[Dubbele censuur jegens Evert Cornelis - Suite Pastorale van Chabrier, Suite algérienne van Saint-Saëns en Beethovens Eerste]
Naar mij van verschillende zijde tegelijk werd medegedeeld, dirigeert Evert Cornelis tegenwoordig aan het Concertgebouw onder dubbele en hiërarchische censuur: wanneer hij een programma heeft opgemaakt, moet dit eerst aan de critiek onderworpen worden van den heer Dopper, daarna aan die van den heer Mengelberg. Wat er na deze tweevoudige inspectie overblijft, mag niet in staat zijn om den heer Mengelberg, die van de onsterfelijkheid niet zoo heel zeker is als hij voorgeeft, één oogenblik te herinneren, dat de onsterfelijkheid elken dag opnieuw moet worden veroverd. Wanneer Evert Cornelis nu een onverstandige knaap was, wanneer Mengelberg niet de helft van zijn leven doorbracht in de treinen en wanneer Dopper dirigeeren kon gelijk het behoort, dan zouden wij in deze zotte censuur geen belang stellen, dan zou er trouwens geene zotte censuur behoeven te zijn, maar zoo lang Mengelberg in de treinen zit, waar hij zijn répertoire niet kan vernieuwen, Dopper niet dirigeert gelijk het moet, en Cornelis uitstekende vermogens heeft, moest men dezen kunstenaar, dien ik nogmaals tot onzen interessantsten en meest levenden musicus verklaar, in het belang van de Concertgebouw-zaak en ten gerieve van een groot aantal abonné's laten doen, wat hij naar mijn vermoeden vurig wenscht in harmonie met die talrijke abonné's: onze muziek zooveel mogelijk bevrijden uit het automatisme, waarin zij ter wille van Mengelberg's persoonlijke welvarendheid vastliep.

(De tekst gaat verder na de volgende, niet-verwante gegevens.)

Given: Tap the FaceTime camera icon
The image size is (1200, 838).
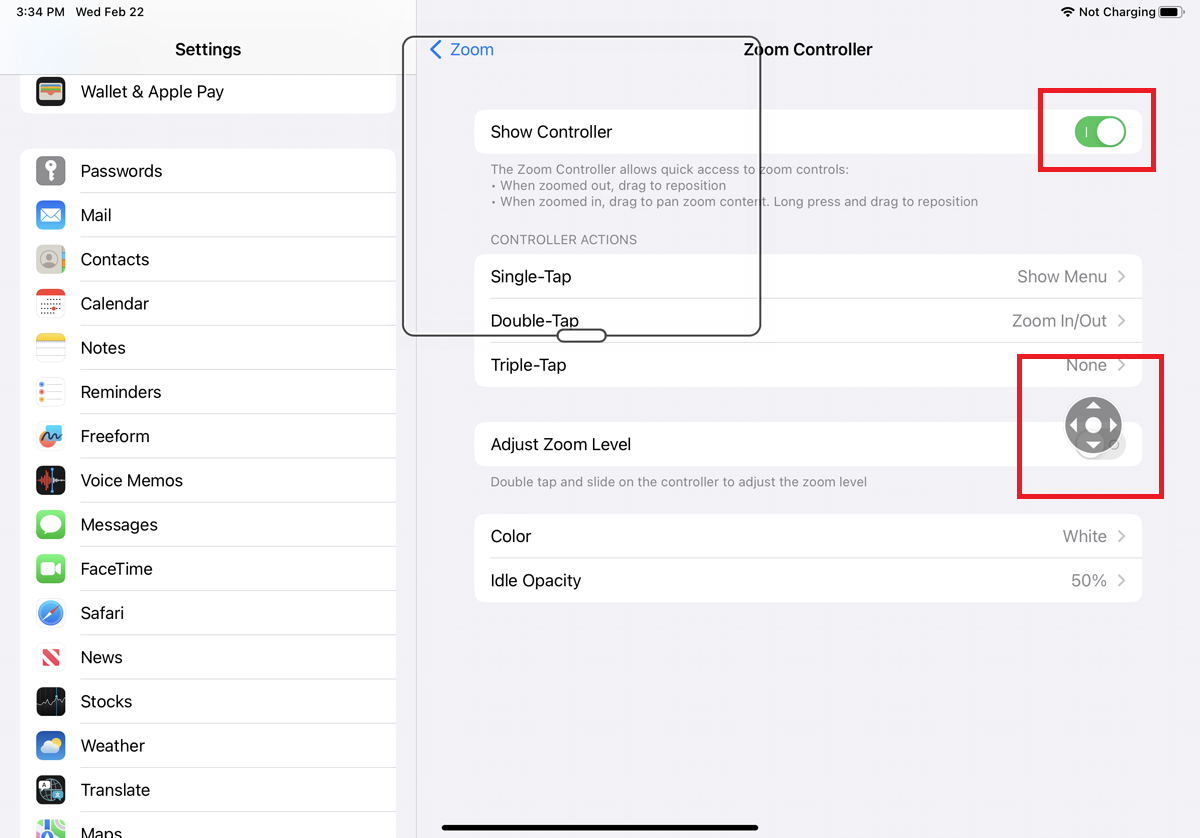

Wat de dubbele zeef passeert, is meestal niet nieuw, maar omdat het Cornelis' karakter toch blijft weerspiegelen, minstens boeiend voor de helft. De Suite Pastorale van Chabrier klinkt in hare naïeviteit en in hare kleur-tooveringen goddelijk. De Suite algérienne van Saint-Saëns is even bruisend van melodie en jeugdig rythme. Van zulke werken moesten onze jonge componisten het klare, doorzichtige, beheerschte instrumenteeren leeren, om van de poëzie en het even diviene als simpele enthousiasme niet eens te spreken. Deze muziek vertegenwoordigt geen enkele philosophie, geen enkel soort van heldendom, allerminst het professorale, maar niets dan schoonheid, liefde en levenskunst.
Zij werd door Evert Cornelis volmaakt gedirigeerd, met de subtielste nuances en, al was ze noch nieuw noch zwaarwichtig, demonstratief toegejuicht. Na de pauze ging Beethovens eerste, die mij met allen eerbied voor het meesterwerk te veel vieux jeu leek om haar te hooren. Tot mijn verbazing echter zag ik in het programma bij deze symphonie eene meening van Berlioz geciteerd in het Duitsch. Het is zelden de moeite waard om zich kwaad te maken en dit Duitsche citaat van een Fransch auteur past zoo volmaakt in de gedragslijn van het Concertgebouw, dat sinds lang een filiaal werd van Frankfort en elk jaar ons Nederlandsch karakter méér begint te hoonen, dat men zich eigenlijk niet eens behoeft te verbazen, over iets wat in geen enkel land der wereld mogelijk is.
Voor het pleizier van den schrijver volgt het citaat hier in het origineel. Hij vindt 't in A travers Chants p. 20:
‘Celui-ci (le Scherzo) est d'une fraîcheur, d'une agilité et d'une grâce exquise. C'est la seule véritable nouveauté de cette symphonie où l'idée poétique, si grande et si riche dans la plupart des oeuvres qui ont suivi celle-ci, manque tout à fait. C'est de la musique admirablement faite, claire, vive, mais peu accentuée, froide, et quelquefois mesquine, comme dans le rondo final, par exemple, véritable enfantillage musical; en un mot ce n'est pas là Beethoven. Nous allons le trouver.’
Den volgenden keer zal ik het voor 't pleizier van den schrijver in het Nederlandsch vertalen, - gelijk het behoort.